For some reason, everytime I read something about Vim and (X)HTML support, guys are referring to many weird plugins and extra tools, which is often outdated.

Many folks do not know, that Vim 7+ has decent support for XML/XHTML/HTML languages (no plugins needed!) with possibilities to extend it with any XML-based language you want. What you can do is to use DTD/RNG converters that prepares Vim definition which is used to give you omni completion.

For example, my Vim installation contains support for HTML4 and XHTML languages by default:

    $ rpm -ql vim vim-common | grep xml

There is nothing to google, nothing to install. It just works. Vim documentation is better resource than Google most times.

The trick is Vim’s autoloading feature. You need to make sure the file you are opening has the proper DOCTYPE definition which is correct. So use that for HTML and XHTML files, then Vim 7+ will automatically enable XML/HTML omni completion for you. Example for HTML4:

    <!DOCTYPE html PUBLIC "-//W3C//DTD HTML 4.01 Transitional//EN"

Prompt: Please copy the post on Vim's HTML support from "For some reason, everytime" to "Google most times.", changing each "plugins" to "add-ons".

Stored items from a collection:
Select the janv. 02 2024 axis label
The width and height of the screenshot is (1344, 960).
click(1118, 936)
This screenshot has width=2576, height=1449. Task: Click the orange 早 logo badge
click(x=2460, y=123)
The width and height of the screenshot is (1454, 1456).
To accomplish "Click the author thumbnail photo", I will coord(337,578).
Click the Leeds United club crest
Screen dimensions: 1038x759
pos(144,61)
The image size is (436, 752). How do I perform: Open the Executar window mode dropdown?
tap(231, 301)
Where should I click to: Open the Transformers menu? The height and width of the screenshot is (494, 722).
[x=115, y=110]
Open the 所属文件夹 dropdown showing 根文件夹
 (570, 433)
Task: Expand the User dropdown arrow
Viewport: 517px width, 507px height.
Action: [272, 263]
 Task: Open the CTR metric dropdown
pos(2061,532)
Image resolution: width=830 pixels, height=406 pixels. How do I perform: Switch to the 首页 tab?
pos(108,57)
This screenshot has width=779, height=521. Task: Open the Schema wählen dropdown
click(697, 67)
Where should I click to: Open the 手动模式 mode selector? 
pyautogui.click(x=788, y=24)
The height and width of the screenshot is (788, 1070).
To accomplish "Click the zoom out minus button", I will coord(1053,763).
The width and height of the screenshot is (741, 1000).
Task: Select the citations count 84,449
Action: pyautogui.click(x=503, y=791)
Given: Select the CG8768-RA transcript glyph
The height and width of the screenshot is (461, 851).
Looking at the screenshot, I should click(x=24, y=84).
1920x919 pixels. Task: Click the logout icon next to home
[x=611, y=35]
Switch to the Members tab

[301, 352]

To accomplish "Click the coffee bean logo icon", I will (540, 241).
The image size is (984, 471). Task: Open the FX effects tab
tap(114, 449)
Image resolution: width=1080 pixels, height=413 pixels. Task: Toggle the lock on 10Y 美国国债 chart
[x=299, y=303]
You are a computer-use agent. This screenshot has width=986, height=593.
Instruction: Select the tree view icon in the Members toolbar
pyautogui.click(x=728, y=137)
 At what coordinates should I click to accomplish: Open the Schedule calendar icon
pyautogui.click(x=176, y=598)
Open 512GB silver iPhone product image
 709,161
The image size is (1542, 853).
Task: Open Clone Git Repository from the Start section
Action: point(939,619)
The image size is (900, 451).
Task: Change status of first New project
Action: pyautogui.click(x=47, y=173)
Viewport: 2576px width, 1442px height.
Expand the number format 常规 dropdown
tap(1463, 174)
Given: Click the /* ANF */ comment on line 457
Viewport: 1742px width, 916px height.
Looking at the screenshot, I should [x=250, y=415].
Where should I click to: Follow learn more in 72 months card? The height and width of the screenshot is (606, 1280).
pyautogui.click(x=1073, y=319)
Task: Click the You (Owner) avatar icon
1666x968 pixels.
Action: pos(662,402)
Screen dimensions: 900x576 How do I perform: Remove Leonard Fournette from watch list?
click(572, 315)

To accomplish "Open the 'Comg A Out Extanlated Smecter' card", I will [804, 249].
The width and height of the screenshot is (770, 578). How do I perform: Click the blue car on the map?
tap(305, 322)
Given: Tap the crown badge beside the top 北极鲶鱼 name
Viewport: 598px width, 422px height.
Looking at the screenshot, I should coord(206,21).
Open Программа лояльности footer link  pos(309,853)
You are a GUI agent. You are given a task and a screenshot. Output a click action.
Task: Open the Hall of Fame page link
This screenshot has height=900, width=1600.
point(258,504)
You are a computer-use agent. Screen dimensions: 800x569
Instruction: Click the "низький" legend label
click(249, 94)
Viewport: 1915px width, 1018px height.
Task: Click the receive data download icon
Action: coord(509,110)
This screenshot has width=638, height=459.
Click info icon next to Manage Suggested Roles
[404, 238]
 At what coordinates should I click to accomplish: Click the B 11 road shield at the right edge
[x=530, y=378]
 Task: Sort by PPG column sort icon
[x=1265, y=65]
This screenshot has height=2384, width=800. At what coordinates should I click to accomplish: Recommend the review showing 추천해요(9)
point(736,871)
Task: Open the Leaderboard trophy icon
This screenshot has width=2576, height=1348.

Final result:
For some reason, everytime I read something about Vim and (X)HTML support, guys are referring to many weird add-ons and extra tools, which is often outdated.

Many folks do not know, that Vim 7+ has decent support for XML/XHTML/HTML languages (no add-ons needed!) with possibilities to extend it with any XML-based language you want. What you can do is to use DTD/RNG converters that prepares Vim definition which is used to give you omni completion.

For example, my Vim installation contains support for HTML4 and XHTML languages by default:

    $ rpm -ql vim vim-common | grep xml

There is nothing to google, nothing to install. It just works. Vim documentation is better resource than Google most times.